El reinado de Constantino es también célebre por haber trasladado en 330 la capital del imperio a Bizancio. La ciudad se engrandeció de tal modo que adquirió categoría de metrópoli importante, con su espléndido palacio imperial a la orilla del Bósforo, su inmenso circo o hipódromo, sus iglesias y otros monumentos públicos de gran belleza. La ciudad debió su nuevo nombre, Constantinopla o Constantinópolis, a su nuevo fundador. De esta forma, Constantino dotó a la parte oriental del imperio de un sólido núcleo. La situación de la flamante capital, en la encrucijada de dos mundos que se encontraban y cambiaban sus productos, era muy ventajosa desde el punto de vista económico y estratégico, y su belleza era incomparable.

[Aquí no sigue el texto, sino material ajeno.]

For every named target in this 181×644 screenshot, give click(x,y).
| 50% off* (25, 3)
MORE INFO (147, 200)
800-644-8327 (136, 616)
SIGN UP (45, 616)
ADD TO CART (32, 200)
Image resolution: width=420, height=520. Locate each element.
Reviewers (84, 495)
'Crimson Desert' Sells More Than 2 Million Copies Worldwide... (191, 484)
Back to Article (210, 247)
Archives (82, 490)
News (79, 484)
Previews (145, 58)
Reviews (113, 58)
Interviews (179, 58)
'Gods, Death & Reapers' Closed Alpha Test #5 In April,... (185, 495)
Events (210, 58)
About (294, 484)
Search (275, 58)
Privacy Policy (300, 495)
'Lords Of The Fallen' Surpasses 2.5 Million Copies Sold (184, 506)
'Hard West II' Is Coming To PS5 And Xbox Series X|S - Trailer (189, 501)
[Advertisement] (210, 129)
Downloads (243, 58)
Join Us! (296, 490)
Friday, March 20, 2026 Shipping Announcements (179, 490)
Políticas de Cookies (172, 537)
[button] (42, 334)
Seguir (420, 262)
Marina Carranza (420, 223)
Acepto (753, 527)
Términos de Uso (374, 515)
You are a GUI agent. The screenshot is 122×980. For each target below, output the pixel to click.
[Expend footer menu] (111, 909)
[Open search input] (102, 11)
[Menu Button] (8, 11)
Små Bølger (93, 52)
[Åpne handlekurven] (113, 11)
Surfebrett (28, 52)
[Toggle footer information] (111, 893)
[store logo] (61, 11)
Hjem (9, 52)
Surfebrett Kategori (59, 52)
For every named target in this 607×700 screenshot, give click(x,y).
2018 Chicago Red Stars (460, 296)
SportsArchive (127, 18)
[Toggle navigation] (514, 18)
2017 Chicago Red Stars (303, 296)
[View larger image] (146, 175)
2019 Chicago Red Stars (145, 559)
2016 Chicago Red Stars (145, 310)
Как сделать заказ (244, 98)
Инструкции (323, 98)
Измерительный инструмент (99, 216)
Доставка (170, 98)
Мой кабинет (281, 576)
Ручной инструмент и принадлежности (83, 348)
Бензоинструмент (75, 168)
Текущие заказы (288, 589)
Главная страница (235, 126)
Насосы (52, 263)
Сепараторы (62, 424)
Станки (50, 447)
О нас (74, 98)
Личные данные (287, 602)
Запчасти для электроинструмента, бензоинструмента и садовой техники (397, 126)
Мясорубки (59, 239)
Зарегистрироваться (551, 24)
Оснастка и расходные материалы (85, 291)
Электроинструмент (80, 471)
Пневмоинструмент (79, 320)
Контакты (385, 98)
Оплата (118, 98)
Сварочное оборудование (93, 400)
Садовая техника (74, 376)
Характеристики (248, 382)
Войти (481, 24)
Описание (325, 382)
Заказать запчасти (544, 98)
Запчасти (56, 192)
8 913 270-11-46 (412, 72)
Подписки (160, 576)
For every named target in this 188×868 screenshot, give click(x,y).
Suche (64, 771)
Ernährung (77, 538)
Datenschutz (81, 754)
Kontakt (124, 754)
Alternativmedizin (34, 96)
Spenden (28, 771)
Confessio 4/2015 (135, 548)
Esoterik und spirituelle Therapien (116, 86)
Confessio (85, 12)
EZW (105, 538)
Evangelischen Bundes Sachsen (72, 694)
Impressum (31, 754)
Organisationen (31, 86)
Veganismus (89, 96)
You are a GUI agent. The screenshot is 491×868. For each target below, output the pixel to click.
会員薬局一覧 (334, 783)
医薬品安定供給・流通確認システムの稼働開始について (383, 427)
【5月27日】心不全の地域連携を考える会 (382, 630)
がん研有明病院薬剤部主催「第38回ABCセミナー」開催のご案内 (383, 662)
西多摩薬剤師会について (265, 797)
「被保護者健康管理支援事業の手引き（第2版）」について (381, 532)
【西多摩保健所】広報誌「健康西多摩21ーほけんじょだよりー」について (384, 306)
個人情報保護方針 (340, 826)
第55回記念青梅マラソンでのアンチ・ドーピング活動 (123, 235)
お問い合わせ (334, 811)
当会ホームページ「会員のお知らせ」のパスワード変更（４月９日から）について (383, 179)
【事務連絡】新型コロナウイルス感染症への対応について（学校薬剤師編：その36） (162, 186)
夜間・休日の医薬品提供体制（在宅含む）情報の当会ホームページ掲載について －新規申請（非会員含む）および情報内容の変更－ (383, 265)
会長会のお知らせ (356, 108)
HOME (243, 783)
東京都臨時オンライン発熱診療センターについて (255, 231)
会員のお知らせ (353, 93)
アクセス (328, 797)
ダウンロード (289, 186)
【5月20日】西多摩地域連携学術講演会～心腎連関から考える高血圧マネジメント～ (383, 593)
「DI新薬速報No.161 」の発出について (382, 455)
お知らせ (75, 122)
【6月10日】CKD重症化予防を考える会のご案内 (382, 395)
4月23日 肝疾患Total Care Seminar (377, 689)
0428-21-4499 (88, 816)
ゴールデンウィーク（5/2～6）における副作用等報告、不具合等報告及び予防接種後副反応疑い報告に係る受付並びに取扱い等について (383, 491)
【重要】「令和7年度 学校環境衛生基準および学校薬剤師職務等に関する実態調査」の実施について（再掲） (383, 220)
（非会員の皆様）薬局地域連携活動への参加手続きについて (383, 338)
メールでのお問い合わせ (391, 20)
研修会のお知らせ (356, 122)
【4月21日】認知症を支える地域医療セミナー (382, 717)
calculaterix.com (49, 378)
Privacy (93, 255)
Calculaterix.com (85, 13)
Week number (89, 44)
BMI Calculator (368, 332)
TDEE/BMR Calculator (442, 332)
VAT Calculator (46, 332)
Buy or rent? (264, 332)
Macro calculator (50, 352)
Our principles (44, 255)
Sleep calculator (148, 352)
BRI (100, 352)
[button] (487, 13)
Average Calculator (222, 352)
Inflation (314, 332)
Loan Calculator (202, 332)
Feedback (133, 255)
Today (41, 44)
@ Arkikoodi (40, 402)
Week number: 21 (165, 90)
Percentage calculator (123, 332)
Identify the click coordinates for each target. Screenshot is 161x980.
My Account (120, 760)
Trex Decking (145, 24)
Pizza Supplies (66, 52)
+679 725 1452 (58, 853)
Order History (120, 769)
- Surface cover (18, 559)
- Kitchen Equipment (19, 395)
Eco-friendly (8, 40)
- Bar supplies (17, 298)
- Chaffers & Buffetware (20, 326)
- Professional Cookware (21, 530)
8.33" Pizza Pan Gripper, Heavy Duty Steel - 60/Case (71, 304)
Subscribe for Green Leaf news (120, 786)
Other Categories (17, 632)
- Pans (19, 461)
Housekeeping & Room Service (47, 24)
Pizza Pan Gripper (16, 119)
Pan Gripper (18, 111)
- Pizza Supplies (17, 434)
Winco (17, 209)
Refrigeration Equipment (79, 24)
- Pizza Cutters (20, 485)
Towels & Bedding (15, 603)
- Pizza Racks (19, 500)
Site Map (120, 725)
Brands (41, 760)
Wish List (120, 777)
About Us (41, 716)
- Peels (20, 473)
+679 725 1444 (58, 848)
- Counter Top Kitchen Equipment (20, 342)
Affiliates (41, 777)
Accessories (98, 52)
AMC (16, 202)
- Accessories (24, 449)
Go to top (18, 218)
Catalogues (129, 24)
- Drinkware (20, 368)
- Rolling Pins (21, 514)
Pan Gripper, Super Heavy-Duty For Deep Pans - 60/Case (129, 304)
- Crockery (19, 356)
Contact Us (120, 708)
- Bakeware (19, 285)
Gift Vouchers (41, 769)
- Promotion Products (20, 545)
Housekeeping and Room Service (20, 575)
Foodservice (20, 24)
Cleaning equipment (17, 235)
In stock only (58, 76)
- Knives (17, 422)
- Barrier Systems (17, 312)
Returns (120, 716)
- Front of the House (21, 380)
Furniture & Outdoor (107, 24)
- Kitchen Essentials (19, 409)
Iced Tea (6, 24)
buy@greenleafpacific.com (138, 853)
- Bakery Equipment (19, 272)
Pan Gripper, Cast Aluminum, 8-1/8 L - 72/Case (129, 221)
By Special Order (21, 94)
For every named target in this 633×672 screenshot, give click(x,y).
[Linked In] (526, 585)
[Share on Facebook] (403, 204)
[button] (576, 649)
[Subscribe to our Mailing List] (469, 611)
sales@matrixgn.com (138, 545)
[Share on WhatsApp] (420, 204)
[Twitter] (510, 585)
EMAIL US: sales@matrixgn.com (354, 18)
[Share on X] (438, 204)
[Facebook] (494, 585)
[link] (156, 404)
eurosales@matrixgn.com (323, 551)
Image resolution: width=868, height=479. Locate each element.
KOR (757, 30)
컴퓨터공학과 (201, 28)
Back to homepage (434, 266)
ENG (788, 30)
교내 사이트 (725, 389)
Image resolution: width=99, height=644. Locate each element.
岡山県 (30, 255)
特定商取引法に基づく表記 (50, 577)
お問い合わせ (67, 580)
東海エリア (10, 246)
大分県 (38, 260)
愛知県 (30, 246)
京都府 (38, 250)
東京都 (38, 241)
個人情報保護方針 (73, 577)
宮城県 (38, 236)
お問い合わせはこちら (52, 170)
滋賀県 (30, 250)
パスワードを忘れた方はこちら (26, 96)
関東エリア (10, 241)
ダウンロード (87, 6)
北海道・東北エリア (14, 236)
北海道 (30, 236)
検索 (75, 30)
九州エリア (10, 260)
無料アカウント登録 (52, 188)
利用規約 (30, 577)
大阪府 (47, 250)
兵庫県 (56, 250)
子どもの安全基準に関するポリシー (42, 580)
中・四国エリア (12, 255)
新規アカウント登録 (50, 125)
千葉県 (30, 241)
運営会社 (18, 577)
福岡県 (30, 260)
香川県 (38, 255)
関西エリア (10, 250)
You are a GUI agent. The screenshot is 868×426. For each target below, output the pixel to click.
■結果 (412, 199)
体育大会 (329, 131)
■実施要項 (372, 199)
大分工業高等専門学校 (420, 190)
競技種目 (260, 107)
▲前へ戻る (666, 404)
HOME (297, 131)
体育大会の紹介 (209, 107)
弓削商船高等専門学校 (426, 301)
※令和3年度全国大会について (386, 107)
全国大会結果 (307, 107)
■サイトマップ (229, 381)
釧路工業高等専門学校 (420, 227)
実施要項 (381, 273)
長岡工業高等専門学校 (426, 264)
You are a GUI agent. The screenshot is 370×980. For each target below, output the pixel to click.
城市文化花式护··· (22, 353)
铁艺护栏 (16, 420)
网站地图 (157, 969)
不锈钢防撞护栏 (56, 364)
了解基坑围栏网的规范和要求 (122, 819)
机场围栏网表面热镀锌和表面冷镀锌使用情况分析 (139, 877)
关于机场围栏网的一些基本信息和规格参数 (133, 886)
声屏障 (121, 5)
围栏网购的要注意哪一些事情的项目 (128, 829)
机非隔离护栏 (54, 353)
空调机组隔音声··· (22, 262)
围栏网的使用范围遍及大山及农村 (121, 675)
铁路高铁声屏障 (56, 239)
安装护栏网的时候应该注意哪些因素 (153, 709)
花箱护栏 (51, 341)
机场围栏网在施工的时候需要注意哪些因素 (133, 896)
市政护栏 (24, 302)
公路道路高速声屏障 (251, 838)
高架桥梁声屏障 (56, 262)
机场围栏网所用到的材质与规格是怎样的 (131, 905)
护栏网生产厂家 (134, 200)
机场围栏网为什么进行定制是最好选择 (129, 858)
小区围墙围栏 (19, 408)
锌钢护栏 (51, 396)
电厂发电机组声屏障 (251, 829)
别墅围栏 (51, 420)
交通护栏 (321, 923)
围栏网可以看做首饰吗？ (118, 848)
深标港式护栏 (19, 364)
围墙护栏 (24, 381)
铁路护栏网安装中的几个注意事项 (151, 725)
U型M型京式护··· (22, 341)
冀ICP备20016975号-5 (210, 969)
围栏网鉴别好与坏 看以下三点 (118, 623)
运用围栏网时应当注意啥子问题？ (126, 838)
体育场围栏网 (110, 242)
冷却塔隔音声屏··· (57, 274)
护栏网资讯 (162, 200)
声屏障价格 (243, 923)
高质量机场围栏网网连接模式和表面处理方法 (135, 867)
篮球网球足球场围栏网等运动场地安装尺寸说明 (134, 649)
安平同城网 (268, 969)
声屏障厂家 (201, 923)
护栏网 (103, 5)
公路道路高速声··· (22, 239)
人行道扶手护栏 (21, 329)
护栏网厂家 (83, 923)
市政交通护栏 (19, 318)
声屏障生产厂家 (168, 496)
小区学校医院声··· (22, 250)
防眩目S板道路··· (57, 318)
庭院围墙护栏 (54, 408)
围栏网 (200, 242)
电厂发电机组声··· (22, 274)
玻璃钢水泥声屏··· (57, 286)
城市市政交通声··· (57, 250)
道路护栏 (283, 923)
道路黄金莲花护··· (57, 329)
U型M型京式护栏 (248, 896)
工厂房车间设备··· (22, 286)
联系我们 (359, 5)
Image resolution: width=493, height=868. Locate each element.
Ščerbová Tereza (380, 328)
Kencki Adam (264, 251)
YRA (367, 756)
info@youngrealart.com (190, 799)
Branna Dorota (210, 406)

Constantinopla fue, en realidad, una ciudad griega. Pasadas algunas generaciones, aquellos habitantes suyos, que descendían de gente del oeste del imperio, olvidaron el latín ante la avasalladora influencia helénica. No se acordaron ya de las letras latinas y consideraron a Italia como una parte del mundo semibárbaro. No era esto precisamente lo que pretendió Constantino al fundar una «segunda Roma» a orillas del Bósforo; este Emperador romano sabía muy poco griego.

A partir de 323, Constantino reinaba solo. Constantes fricciones entre él y Licinio habían desembocado en una guerra abierta; después de su victoria, Constantino le había perdonado la vida a instancias de la mujer de aquél. (En vano, porque había de morir conspirando.) En cambio, mandó ejecutar a su suegro, el ex emperador Maximiano, cuando el anciano, ávido de mando, intentó por segunda vez revestirse de su dignidad de augusto. En política, Constantino era implacable.

Constantino mandó dar a sus hijos una educación cristiana, y en cuanto a él, no se bautizó hasta su muerte (año 337), obedeciendo quizás a una creencia, muy extendida entonces, que el bautismo in articulo mortis permitía entrar en la eternidad limpio de todo pecado. Las Iglesias armenia y rusa veneran a Constantino como santo y celebran fiesta anual en su honor; en cambio, la Iglesia romana no lo ha canonizado.

Los hijos de Constantino.

Mapa del Imperio Romano en el año 311.
Mapa del Imperio Romano en el 311.

Apenas Constantino exhaló su último suspiro, se desarrolló un espantoso drama en el seno de la familia. Aunque él había puesto fin al sistema político de Diocleciano y concentrado todo el poder en sus manos, había dispuesto que el imperio fuese repartido a su muerte entre sus tres hijos. Constantino II, Constancio y Constante, y dos de sus sobrinos. Ahora bien, aunque es cierto que estos hijos no heredaron en absoluto las excelsas cualidades de su padre, sí, en cambio, su deseo desenfrenado de reinar. Esta codicia del mando se desencadenó en primer lugar contra sus tíos y primos. Excepto tres
príncipes de corta edad, todos los demás fueron exterminados. Sólo a uno le perdonaron la vida: era el hijo menor de un hermano de Constantino, que la historia conocería con el nombre de Juliano el Apóstata.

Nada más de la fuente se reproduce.